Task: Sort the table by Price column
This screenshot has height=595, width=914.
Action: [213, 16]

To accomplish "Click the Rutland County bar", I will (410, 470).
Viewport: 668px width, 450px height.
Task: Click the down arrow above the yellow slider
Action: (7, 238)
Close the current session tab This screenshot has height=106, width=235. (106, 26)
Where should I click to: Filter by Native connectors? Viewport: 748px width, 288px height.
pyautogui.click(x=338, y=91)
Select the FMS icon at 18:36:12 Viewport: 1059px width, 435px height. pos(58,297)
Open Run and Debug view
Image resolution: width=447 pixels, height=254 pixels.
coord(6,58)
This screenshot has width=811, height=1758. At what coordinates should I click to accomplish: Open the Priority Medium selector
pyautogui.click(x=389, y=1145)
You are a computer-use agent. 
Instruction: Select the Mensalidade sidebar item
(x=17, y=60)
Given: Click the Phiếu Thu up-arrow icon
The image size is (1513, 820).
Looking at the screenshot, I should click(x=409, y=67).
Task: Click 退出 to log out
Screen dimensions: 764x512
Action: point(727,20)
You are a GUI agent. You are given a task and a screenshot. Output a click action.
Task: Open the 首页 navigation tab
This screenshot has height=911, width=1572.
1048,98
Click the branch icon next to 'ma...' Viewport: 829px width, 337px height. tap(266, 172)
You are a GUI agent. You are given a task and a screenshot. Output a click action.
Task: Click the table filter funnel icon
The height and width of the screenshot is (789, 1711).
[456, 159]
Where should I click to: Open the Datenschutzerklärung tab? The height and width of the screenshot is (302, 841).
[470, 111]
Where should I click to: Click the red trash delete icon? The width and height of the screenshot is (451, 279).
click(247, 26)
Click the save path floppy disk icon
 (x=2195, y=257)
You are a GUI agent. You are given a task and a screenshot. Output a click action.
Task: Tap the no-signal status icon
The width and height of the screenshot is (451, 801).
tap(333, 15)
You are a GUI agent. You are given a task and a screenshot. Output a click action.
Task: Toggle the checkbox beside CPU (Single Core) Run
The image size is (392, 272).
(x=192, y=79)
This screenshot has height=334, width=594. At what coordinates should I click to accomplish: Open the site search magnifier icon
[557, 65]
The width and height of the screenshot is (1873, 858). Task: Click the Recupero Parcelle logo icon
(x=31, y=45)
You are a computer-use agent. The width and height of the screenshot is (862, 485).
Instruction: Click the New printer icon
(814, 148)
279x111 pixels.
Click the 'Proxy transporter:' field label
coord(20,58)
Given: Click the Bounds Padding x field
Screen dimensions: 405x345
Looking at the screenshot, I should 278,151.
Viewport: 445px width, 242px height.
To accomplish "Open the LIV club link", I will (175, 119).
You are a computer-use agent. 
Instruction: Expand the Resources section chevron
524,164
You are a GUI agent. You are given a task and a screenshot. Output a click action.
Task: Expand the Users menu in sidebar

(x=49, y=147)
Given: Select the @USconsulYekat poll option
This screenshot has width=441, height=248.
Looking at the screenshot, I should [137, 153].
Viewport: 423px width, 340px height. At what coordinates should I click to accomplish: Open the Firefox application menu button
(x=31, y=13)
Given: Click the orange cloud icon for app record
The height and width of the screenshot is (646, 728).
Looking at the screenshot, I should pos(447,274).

EXERCISE AIM:
All lines from the line containing "Given: Select the @USconsulYekat poll option" through the end of the listing above are to be duplicated exactly; include both ends and nothing further.

OUTPUT FOR THIS TASK:
Given: Select the @USconsulYekat poll option
This screenshot has width=441, height=248.
Looking at the screenshot, I should [137, 153].
Viewport: 423px width, 340px height. At what coordinates should I click to accomplish: Open the Firefox application menu button
(x=31, y=13)
Given: Click the orange cloud icon for app record
The height and width of the screenshot is (646, 728).
Looking at the screenshot, I should pos(447,274).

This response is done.